▶ **Data to process**:

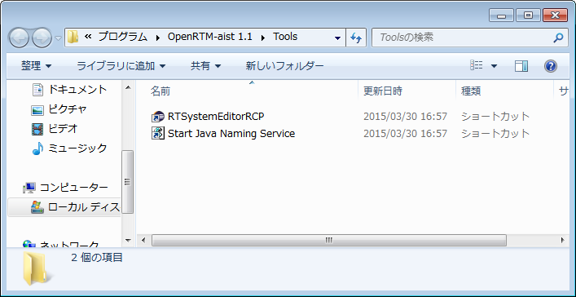Click the search magnifier icon
Viewport: 576px width, 297px height.
tap(558, 38)
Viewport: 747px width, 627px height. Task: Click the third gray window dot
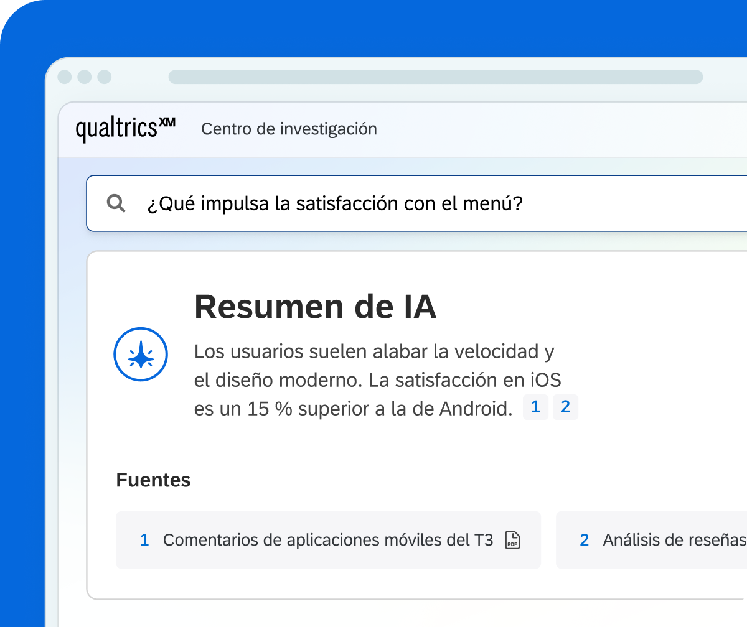(105, 77)
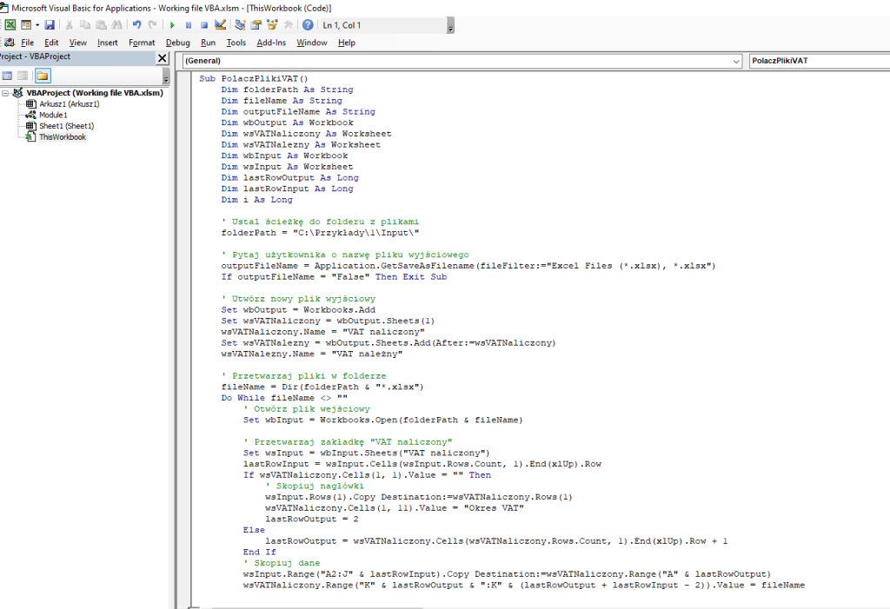Click the Run Sub play icon
The width and height of the screenshot is (890, 609).
point(172,25)
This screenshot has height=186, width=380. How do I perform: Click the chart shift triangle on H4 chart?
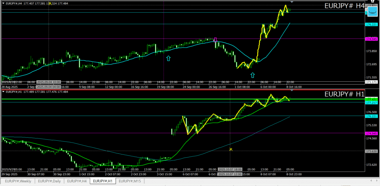[x=292, y=2]
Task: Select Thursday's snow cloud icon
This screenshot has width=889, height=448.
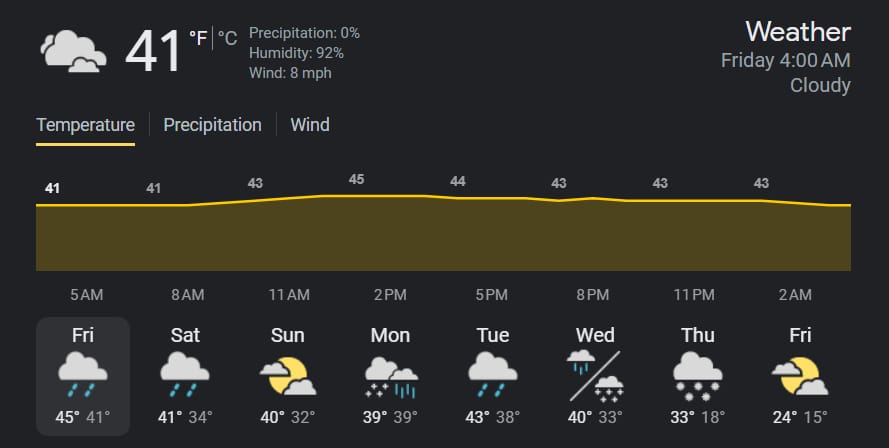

▶ **Brief**: Print only the lines running from the one containing "Task: Select Thursday's snow cloud icon" to the end of the data above, exactly; include no pictures.

▶ **Solution to the problem**:
Task: Select Thursday's snow cloud icon
This screenshot has width=889, height=448.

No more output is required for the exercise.